WHAT THE TASK ASKS: Look at the entries below and restate word for word the lines from the first through the one that has "16 – Vishakha (20, 2322)".

*** EXCERPTED RECORDS ***

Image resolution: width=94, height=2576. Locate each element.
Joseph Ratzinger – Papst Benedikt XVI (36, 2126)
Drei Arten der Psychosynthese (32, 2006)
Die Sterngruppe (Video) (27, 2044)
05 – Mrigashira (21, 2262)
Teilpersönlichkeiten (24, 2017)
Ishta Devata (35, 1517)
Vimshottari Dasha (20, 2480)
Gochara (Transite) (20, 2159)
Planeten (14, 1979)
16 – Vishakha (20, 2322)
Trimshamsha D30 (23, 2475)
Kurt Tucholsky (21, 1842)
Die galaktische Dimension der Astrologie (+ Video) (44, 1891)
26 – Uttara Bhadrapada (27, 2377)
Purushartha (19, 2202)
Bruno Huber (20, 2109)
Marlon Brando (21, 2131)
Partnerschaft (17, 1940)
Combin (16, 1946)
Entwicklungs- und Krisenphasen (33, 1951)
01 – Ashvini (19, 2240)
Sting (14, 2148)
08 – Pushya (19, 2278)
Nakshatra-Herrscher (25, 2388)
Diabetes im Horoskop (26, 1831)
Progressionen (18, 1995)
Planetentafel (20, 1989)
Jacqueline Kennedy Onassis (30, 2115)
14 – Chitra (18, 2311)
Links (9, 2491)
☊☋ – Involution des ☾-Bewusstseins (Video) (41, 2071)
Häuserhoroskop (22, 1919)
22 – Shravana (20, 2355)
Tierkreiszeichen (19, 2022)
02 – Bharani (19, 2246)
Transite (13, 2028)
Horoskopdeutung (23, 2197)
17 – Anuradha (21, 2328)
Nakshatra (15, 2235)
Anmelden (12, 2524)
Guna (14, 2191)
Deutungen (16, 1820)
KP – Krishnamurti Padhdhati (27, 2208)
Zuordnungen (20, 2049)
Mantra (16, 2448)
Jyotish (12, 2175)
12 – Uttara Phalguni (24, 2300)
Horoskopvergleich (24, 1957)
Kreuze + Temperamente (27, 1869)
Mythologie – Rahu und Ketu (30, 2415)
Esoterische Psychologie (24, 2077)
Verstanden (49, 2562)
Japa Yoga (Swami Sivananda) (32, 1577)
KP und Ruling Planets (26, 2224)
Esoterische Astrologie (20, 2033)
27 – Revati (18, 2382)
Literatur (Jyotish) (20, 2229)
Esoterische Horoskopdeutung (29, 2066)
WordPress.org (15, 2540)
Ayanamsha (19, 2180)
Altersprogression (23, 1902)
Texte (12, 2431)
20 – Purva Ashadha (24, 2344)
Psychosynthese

*** End of EXCERPTED RECORDS ***

REPLY:
Image resolution: width=94, height=2576. Locate each element.
Joseph Ratzinger – Papst Benedikt XVI (36, 2126)
Drei Arten der Psychosynthese (32, 2006)
Die Sterngruppe (Video) (27, 2044)
05 – Mrigashira (21, 2262)
Teilpersönlichkeiten (24, 2017)
Ishta Devata (35, 1517)
Vimshottari Dasha (20, 2480)
Gochara (Transite) (20, 2159)
Planeten (14, 1979)
16 – Vishakha (20, 2322)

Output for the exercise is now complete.